- INSTRUCTIONS TO FOLLOW: Can you transcribe the passage on dairy farm sustainability word for word, beginning at the words "When my sister" and stopping after "I mean cheese."?

- EXCERPT TO READ:
One “Whey” or Another – Dairy Farm Sustainability

When my sister and I took over our family dairy farm a few years ago, we decided a new adventure was in store for the Marcoot Jersey Farm in Greenville, Illinois – and by “adventure,” I mean cheese.

Based on the current demand for milk and milk prices, we had two options to remain profitable and stay in business: get roughly 400 more cows or find another way to increase revenue. For our farm and family, thinking outside the box and creating a value-added income stream felt like the right choice. And so, the creamery where we make artisan and farmstead cheese was born.

Macroot Sisters

Say “Cheese!”

Our 110 Jersey cows supply all of the milk to make our cheese. The beautiful Jersey cow is known for producing rich, high-quality milk with lots of butterfat, making it perfect for cheese.

- ITEMS:
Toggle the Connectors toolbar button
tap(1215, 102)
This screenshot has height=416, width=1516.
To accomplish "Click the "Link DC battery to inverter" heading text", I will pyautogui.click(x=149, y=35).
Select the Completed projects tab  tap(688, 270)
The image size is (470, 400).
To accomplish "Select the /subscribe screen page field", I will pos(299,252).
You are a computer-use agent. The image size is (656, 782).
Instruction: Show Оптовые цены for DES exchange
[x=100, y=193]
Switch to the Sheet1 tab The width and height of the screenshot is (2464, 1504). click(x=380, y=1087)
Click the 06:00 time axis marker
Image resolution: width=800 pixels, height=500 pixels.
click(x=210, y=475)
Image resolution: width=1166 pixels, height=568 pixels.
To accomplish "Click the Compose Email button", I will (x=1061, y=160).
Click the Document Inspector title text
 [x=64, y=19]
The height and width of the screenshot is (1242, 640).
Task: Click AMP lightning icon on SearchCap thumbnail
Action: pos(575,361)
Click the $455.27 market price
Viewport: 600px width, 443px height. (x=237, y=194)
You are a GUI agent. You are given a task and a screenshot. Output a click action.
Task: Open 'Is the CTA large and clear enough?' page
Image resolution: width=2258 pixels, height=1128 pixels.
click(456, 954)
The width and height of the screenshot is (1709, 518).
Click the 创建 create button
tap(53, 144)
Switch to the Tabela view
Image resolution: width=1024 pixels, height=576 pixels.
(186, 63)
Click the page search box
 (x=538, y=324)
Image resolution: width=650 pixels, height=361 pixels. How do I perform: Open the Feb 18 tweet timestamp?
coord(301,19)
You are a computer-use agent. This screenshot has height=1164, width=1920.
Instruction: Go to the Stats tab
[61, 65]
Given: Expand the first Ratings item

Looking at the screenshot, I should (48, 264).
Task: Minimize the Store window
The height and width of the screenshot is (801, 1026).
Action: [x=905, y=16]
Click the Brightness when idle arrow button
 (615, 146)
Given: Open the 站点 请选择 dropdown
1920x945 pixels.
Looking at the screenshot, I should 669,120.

- EXERCISE RESPONSE:
When my sister and I took over our family dairy farm a few years ago, we decided a new adventure was in store for the Marcoot Jersey Farm in Greenville, Illinois – and by “adventure,” I mean cheese.